- Problem to solve: Using the listing below, give again exactly the lines from the line with "This screenshot has height=620, width=1084." to the line with "The image size is (1024, 671).", inclusive, without the pictures.

- Source material:
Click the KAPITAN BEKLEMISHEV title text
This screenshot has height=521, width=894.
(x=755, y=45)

--

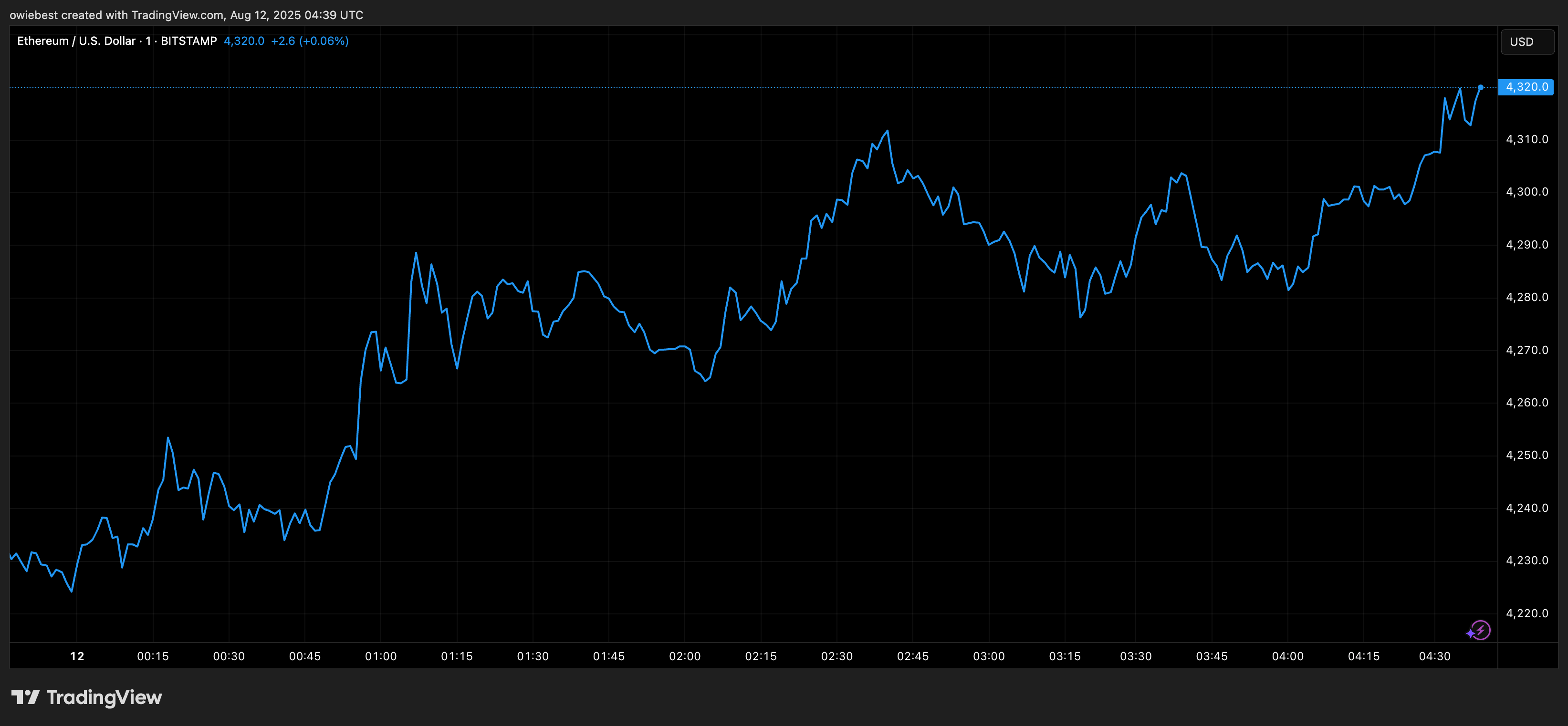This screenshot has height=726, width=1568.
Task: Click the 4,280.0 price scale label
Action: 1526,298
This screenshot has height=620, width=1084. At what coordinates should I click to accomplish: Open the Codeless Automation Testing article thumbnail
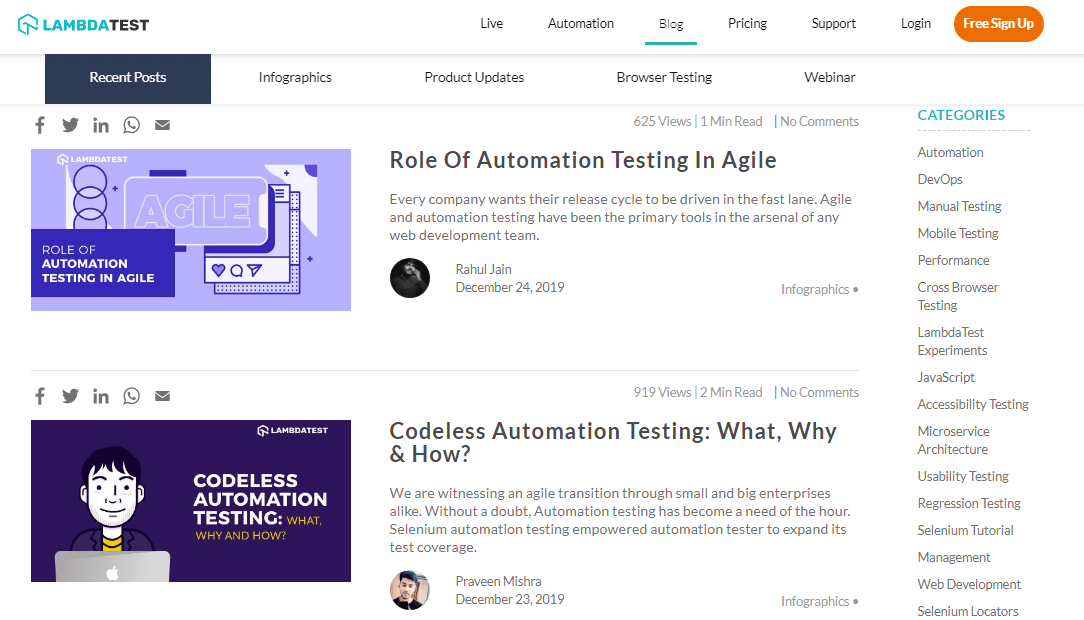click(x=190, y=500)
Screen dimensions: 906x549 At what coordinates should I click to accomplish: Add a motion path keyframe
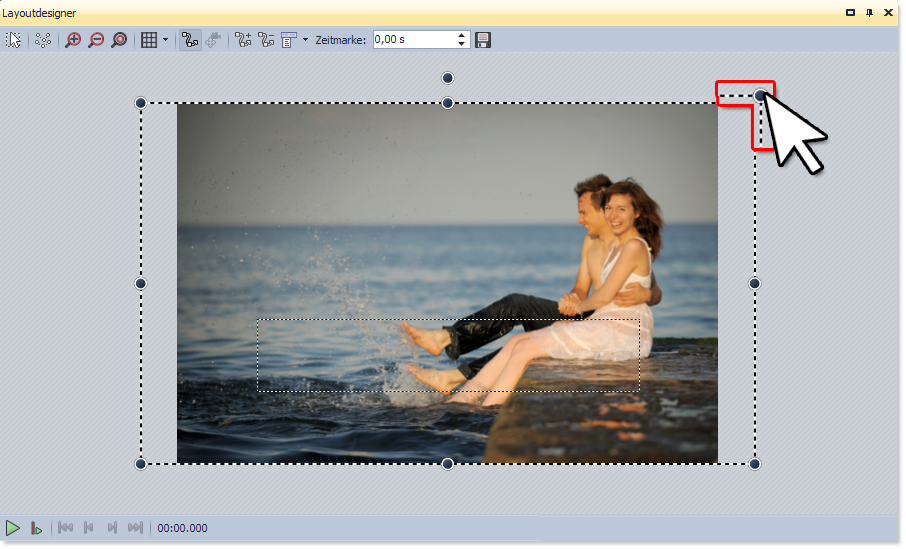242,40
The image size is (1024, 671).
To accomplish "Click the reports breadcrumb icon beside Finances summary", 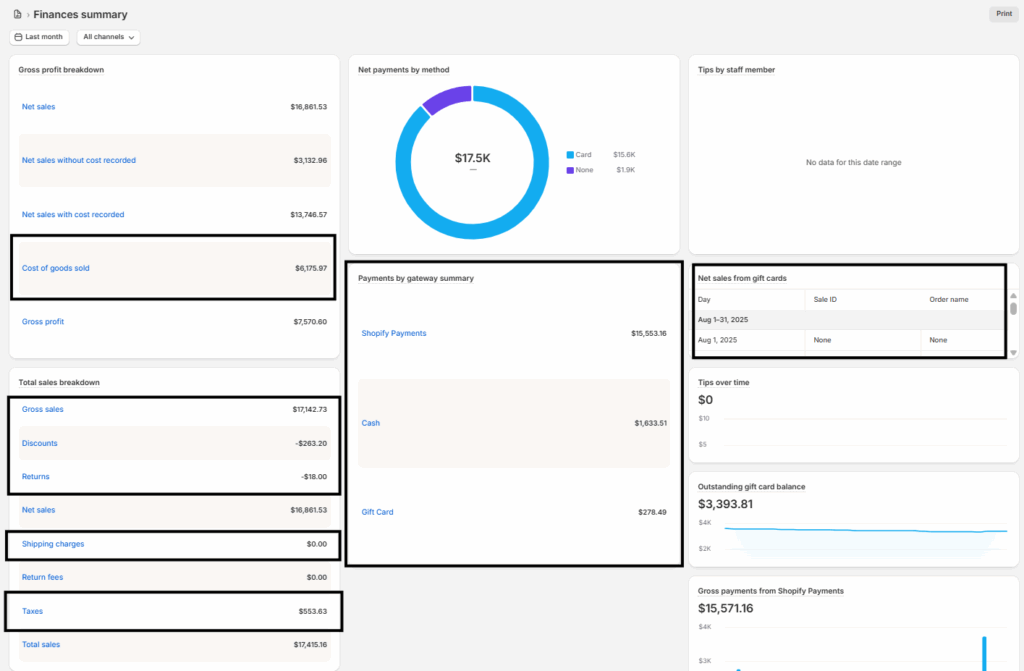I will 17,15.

--

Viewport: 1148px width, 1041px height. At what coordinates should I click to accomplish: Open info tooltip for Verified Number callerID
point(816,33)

- Finished exercise:
This screenshot has height=620, width=1084. At what coordinates should I click to accomplish: Open the Codeless Automation Testing article thumbnail
click(x=190, y=500)
Screen dimensions: 906x549 At what coordinates should I click to accomplish: Add a motion path keyframe
242,40
The image size is (1024, 671).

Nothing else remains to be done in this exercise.